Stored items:
....
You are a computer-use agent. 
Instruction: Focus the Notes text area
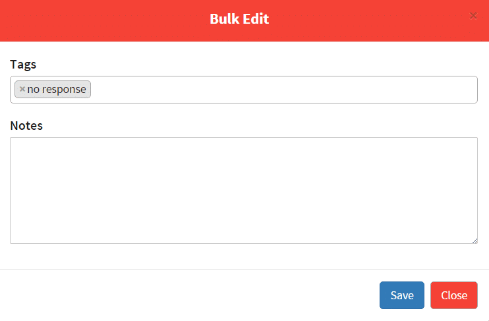[x=244, y=190]

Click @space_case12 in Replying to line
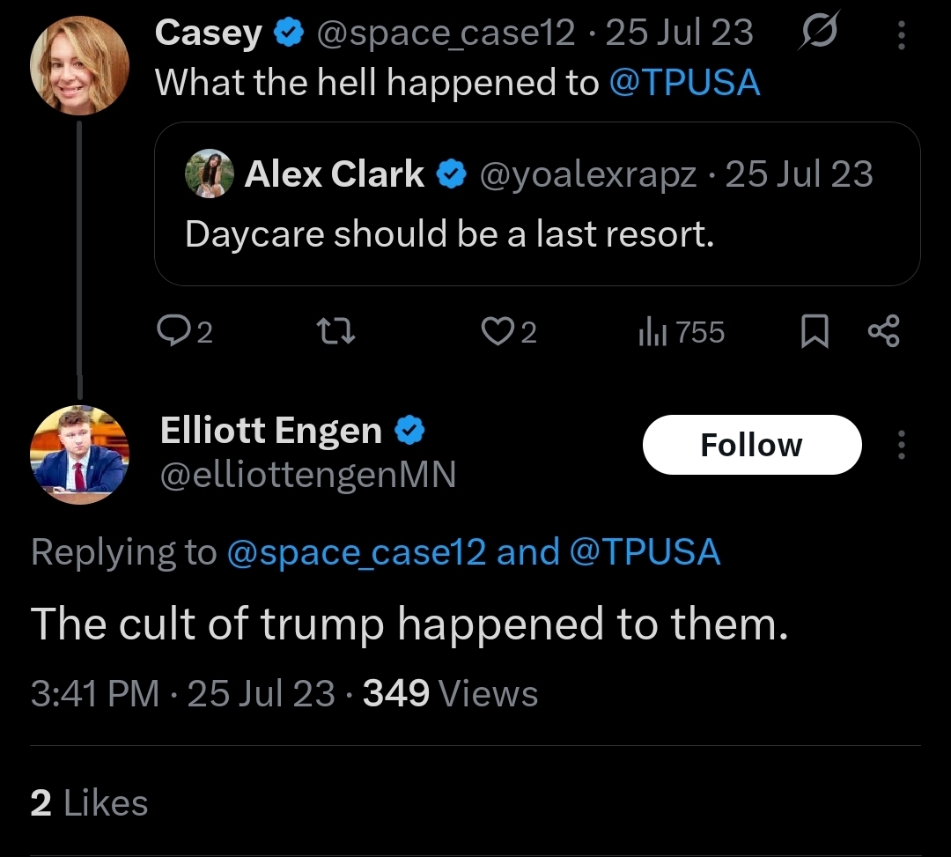[356, 552]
....
What is being asked
Reproduce the data in full. Do not carry over any picture.

Answer to the exercise
You are a computer-use agent. 
Instruction: Focus the Notes text area
[x=244, y=190]

Click @space_case12 in Replying to line
[356, 552]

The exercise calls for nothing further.